▶ [The problem] Can you copy out the items from the line that contains "Viewport: 1280px width, 615px" through the line that contains "pyautogui.click(x=1224, y=240)", word for word, leaving the pictures out?

▶ [Given information]
-----
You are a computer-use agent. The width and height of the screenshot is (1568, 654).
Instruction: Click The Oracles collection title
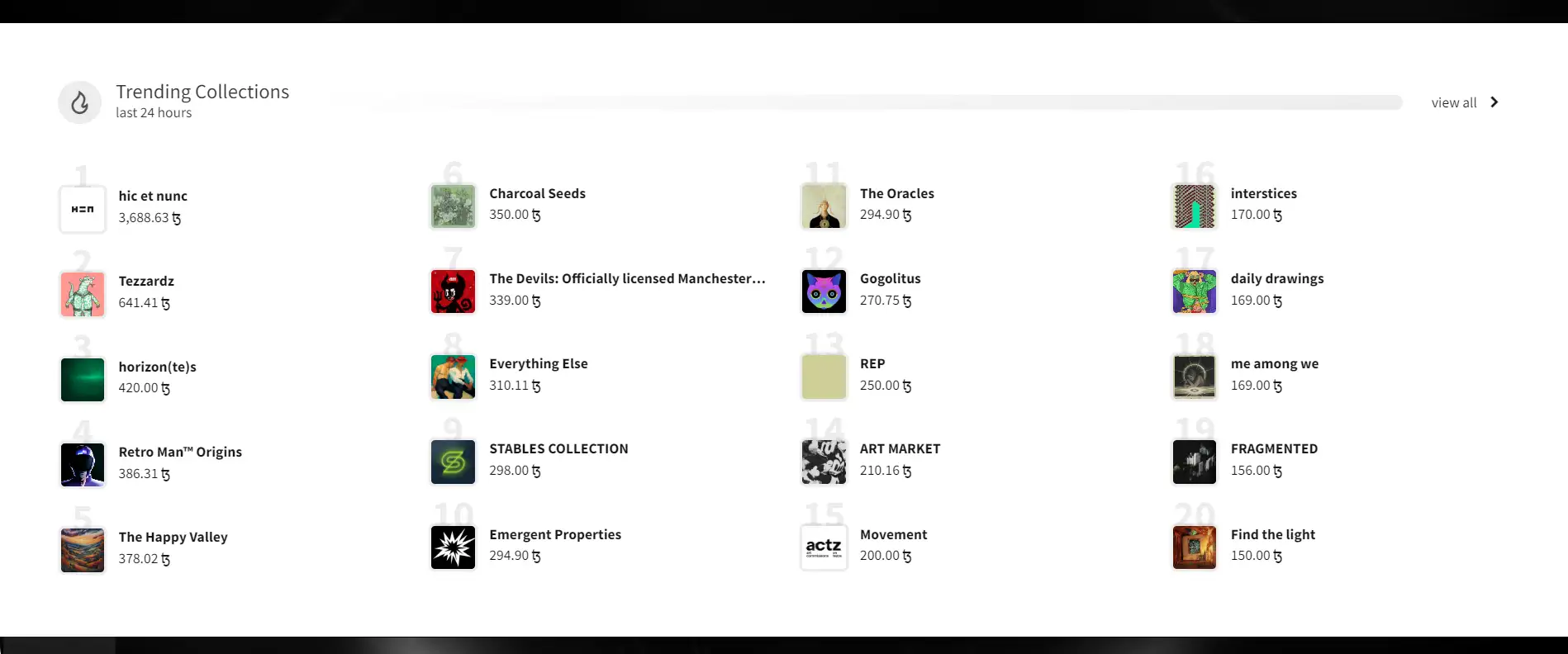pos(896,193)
-----
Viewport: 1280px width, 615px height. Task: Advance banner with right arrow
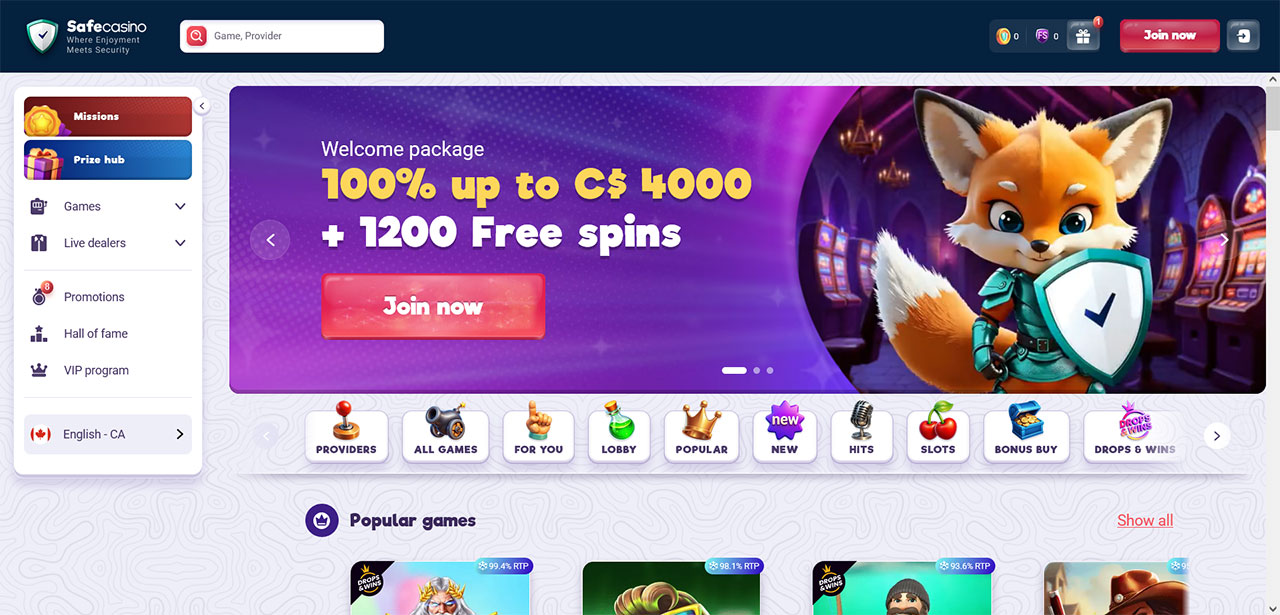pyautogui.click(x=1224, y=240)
-----
▶ [Written response]
Viewport: 1280px width, 615px height. Task: Advance banner with right arrow
pyautogui.click(x=1224, y=240)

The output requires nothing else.